10. The method for manufacturing a semiconductor device according to claim 9,

wherein the second pattern is a hole,

a contact plug is formed in the hole by covering the inner wall of the second pattern with the conductive material, and

a wiring is further formed on the contact plug.

11. The method for manufacturing a semiconductor device according to claim 9,

wherein the second pattern is a hole, and

at least a lower electrode of a capacitor is formed in the hole by covering the inner wall of the second pattern with the conductive material.

12. The method for manufacturing a semiconductor device according to claim 10,

wherein at least the wiring is electrically connected to an MIS transistor formed in the semiconductor substrate.

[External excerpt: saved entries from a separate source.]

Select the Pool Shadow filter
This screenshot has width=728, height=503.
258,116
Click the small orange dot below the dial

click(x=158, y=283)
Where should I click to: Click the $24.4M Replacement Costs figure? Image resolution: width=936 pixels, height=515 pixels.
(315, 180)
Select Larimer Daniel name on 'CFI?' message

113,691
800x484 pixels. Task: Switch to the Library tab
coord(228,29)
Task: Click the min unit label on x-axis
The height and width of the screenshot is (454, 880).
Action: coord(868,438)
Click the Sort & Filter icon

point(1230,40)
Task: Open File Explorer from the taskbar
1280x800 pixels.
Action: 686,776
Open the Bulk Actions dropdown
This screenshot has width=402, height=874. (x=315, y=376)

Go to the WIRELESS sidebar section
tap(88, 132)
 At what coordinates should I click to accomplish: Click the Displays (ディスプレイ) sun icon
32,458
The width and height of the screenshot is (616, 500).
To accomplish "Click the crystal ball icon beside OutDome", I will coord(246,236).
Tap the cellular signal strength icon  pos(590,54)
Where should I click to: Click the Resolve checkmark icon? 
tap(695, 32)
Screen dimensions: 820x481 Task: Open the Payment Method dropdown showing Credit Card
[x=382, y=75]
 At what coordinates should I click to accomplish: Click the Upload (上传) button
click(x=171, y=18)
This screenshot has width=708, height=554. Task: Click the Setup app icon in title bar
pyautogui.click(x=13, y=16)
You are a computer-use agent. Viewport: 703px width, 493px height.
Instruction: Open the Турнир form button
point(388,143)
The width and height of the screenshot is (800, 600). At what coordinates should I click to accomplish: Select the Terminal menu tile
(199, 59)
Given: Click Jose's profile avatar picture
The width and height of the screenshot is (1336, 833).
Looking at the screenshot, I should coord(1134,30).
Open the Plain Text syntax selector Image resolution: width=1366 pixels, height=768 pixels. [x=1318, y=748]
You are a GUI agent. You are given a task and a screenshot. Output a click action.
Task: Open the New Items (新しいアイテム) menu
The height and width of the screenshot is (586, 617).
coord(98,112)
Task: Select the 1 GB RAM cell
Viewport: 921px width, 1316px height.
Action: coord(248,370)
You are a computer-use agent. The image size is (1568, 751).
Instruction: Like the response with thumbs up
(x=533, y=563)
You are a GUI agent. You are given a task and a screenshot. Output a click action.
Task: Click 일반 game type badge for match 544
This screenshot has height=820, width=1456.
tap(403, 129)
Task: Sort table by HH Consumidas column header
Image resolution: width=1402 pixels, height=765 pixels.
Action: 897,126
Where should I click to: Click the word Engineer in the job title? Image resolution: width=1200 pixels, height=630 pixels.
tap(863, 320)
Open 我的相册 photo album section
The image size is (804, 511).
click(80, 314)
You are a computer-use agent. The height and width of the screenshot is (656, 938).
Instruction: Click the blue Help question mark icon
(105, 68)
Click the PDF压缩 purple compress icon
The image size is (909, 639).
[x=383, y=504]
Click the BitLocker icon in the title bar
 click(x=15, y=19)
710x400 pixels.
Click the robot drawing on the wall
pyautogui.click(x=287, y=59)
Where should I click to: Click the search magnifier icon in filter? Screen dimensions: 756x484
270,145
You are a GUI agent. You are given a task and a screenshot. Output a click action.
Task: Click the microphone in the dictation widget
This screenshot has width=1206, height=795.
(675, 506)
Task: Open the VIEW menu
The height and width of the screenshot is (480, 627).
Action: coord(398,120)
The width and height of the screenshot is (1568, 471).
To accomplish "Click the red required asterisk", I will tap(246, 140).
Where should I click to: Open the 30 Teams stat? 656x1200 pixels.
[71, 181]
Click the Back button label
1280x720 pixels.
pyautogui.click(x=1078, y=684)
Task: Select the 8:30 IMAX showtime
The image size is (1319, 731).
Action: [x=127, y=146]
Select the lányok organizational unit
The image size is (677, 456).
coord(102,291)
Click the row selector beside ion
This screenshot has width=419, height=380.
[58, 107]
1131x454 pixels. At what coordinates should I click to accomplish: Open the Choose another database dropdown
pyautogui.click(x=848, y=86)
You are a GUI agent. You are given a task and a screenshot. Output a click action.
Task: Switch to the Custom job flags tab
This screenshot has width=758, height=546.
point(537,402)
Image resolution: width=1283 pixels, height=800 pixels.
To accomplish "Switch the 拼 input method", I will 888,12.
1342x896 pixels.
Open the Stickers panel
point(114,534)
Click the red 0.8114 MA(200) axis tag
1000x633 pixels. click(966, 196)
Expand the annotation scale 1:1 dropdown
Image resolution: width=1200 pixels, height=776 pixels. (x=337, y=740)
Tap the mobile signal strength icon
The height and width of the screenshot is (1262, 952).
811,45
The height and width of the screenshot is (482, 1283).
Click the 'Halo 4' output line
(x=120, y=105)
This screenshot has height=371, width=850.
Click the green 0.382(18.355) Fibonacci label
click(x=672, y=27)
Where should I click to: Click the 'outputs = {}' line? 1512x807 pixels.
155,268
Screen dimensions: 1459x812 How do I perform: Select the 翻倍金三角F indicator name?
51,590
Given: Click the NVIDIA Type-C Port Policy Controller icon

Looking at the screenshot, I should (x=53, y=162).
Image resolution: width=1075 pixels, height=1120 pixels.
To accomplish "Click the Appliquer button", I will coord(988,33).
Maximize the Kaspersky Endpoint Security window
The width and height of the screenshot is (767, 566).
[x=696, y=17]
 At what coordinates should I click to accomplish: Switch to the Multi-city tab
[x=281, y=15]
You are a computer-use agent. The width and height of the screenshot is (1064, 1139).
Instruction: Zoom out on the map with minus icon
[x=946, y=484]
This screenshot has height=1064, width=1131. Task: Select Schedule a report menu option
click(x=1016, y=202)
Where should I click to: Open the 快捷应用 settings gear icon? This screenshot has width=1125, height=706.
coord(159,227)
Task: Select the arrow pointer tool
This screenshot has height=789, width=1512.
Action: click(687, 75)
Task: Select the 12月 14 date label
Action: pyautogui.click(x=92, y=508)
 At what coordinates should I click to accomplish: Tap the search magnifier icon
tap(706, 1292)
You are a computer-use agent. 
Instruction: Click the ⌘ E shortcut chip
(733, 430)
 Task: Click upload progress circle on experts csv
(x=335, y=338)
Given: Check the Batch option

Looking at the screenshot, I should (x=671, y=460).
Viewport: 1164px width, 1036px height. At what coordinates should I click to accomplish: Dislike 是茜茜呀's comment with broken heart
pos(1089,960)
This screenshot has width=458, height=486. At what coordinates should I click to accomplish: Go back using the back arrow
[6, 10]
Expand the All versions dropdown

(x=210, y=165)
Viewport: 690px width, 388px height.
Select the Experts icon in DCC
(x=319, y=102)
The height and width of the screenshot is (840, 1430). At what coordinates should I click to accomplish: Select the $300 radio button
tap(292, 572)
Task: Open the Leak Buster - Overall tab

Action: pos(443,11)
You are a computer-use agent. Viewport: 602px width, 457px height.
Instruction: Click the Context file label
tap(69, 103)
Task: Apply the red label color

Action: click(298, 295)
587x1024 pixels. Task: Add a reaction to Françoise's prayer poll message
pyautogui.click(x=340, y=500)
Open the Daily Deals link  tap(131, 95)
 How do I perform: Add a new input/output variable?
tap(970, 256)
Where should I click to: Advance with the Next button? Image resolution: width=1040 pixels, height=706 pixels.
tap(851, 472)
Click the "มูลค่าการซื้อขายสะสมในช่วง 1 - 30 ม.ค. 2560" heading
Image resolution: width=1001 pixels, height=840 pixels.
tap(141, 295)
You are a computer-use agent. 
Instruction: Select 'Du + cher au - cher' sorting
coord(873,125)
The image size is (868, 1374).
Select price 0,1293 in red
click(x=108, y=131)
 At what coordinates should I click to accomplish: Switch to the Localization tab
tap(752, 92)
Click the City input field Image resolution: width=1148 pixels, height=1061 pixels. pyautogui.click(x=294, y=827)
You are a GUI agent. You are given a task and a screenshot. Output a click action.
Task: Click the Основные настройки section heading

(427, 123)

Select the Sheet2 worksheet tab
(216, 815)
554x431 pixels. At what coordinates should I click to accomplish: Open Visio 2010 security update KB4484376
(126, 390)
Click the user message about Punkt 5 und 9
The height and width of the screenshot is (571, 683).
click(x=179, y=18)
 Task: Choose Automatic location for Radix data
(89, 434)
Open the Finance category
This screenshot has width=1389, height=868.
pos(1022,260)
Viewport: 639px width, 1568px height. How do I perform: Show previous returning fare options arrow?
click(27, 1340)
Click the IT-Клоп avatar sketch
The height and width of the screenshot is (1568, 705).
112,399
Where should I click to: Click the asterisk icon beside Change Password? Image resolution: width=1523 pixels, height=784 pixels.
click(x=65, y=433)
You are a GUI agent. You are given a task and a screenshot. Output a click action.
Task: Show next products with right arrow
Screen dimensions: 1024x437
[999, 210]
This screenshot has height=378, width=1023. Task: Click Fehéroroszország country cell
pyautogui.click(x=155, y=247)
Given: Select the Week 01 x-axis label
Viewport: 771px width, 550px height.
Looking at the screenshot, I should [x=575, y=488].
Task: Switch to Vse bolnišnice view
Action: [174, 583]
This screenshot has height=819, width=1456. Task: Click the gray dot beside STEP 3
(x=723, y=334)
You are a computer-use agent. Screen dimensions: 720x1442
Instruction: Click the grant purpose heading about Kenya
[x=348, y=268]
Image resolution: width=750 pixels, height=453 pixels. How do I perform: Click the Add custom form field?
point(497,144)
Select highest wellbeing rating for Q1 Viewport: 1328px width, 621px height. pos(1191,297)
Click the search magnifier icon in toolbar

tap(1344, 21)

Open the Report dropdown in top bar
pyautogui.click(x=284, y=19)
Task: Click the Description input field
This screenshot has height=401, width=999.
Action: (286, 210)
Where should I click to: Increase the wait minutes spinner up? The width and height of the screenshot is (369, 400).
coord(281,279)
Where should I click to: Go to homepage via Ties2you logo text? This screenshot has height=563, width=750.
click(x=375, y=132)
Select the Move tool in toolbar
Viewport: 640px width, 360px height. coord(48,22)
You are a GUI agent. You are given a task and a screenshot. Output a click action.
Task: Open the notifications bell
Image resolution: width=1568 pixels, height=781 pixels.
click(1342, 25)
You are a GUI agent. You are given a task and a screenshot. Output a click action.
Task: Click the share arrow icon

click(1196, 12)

13. The method for manufacturing a semiconductor device according to claim 11,

wherein at least the lower electrode of the capacitor is electrically connected to an MIS transistor formed in the semiconductor substrate.

14. A method for forming a hard mask, comprising:

forming a hard mask comprising an amorphous carbon film on a base film so that a face of the amorphous carbon film adjacent to the base film has a smaller film density than a film density of a surface of the amorphous carbon film; and

forming a pattern of the hard mask.

15. The method for forming a hard mask according to claim 14,

wherein in forming the hard mask, the film density of the amorphous carbon film reduces from the surface of the amorphous carbon film to the face of the amorphous carbon film adjacent to the base film.

16. The method for forming a hard mask according to claim 14,

wherein in forming the hard mask, the amorphous carbon film is formed by plasma CVD using a high frequency plasma generated by applying a high frequency power to process gas while a reaction chamber into which the process gas is introduced is maintained under pressure of an atmospheric pressure or less, and

the process gas contains at least hydrocarbon gas.

17. The method for forming a hard mask according to claim 16,

wherein the high frequency power in the plasma CVD increases in a step shape with processing time.

18. The method for forming a hard mask according to claim 16,

wherein the high frequency power in the plasma CVD continuously increases with processing time.

19. The method for forming a hard mask according to claim 16,

wherein the pressure in the reaction chamber reduces in a step shape with processing time.

20. The method for forming a hard mask according to claim 16,

wherein the pressure in the reaction chamber continuously reduces with processing time.